Strategy’s Brand to Watch 2016: Beau’s

Keep an eye out for this Ontario brewer as its momentum continues to build through a feel-good authentic approach.


This article appears in the October 2016 issue of strategy.

In a category where small brewers continue to be bought out by international conglomerates, this year, Beau’s put a stake in the ground for independence.

Over the next few decades, the roughly 150 employees at the Ottawa-area brewery will gradually buy back the company’s shares from the Beauchesne family, which founded the brewery, and other initial investors. This not only ensures the operation will retain its independence for the foreseeable future, but empowers its employees.

Since it was founded, Beau’s has grown at a compounded rate of 45% year-over-year.

Steve Beauchesne, Beau’s co-founder and CEO, says the brand planned “10 amazing things” to mark its 10th anniversary this year, but the buyback announcement was the most impactful. Some of those things have been quiet, like creating a new website and refreshing the familiar tractor logo. But others have grabbed attention, like the announcement that it would begin distribution across Canada, or launching a pair of scholarships for students heading to Niagara College Teaching Brewery (one focused on diversity in brewing and the other on innovation).

The brewery was also named the official beer of the Ottawa 2017 anniversary celebrations, which will see it create 12 unique beers in collaboration with other breweries and personalities from across Canada. Beau’s is also partnering with an entrepreneur in Rwanda to help her develop a brewery completely owned and operated by women.

Lug-Tread MD

All of that is on top of the brewery’s regular activities, like releasing 50 brands every year (some of which are seasonals, others collaborations with artists or cultural events like the Polaris Music Prize, and all of which feature award-winning package design by a multi-person team led by in-house CD Jordan Bamforth), its frequent sponsorship of community events and fundraisers (it topped the half-million mark in charitable donations this year) and its continued commitment to all-natural, organic ingredients.

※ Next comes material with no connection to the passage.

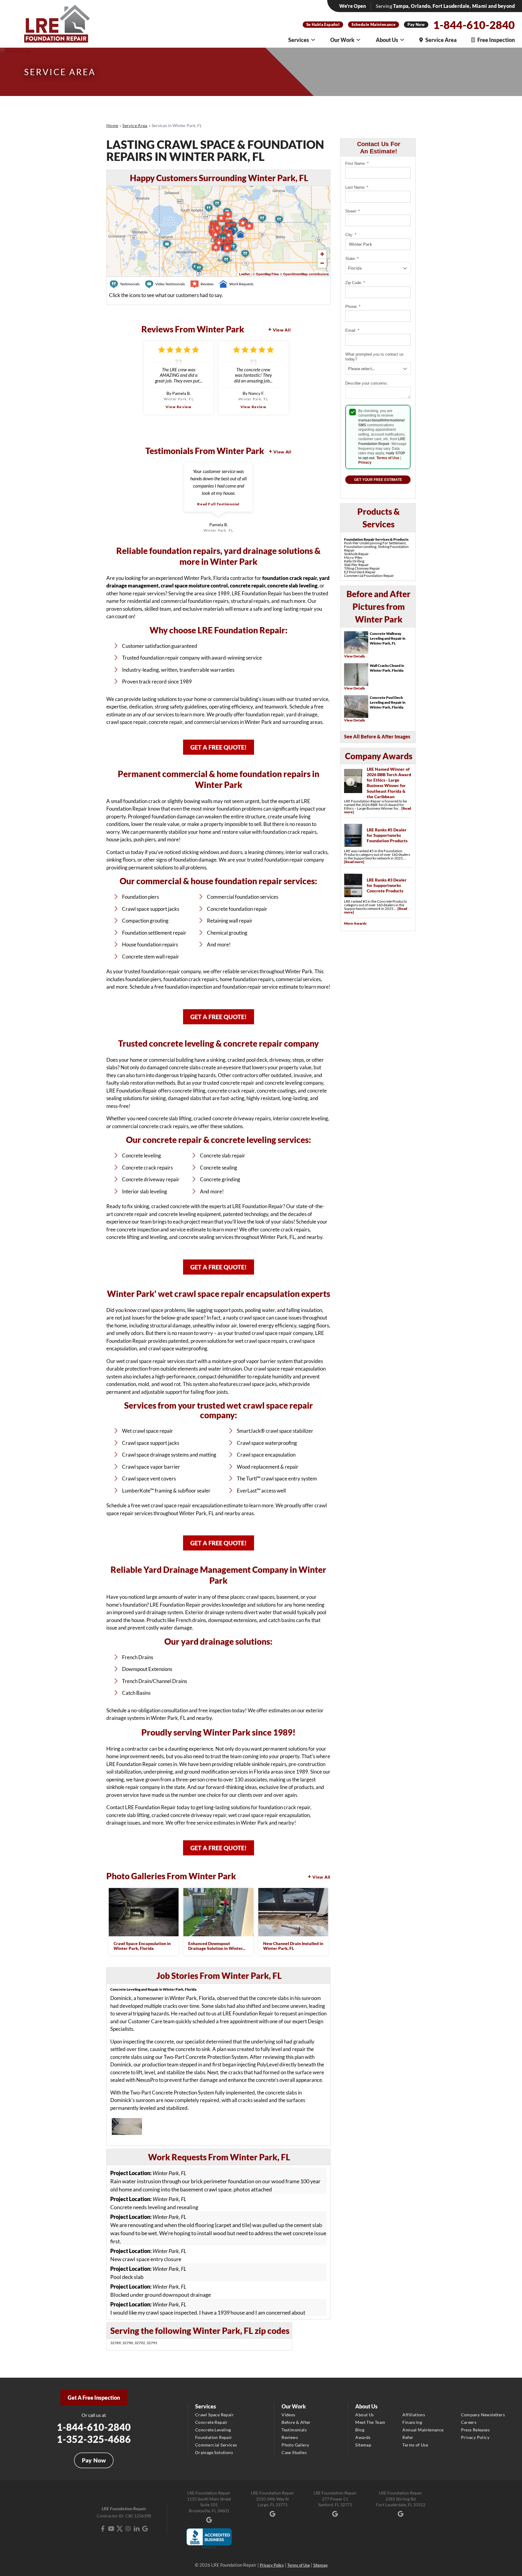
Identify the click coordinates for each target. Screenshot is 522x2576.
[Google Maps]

“I firmly believe beer tastes better when you can feel good about drinking it,” Beauchesne says. “All of our strategic decisions are geared around the idea that there’s a lot of good beer in the market, but when it comes down to choosing one over the other, we want to be the brewery you choose because you know [we're] doing good things you believe in as well.”

There’s a perception that craft beer drinkers are snobby, but Beauchesne says that is driven by a desire for authenticity and relevance, a target Beau’s needs to constantly hit as it grows. There’s also the matter of staying fresh to consumers constantly looking for what’s new.

“Making sure we’re constantly doing something different is our way of maintaining the relevance and never being the brewery that got too big to do what it does best,” he says.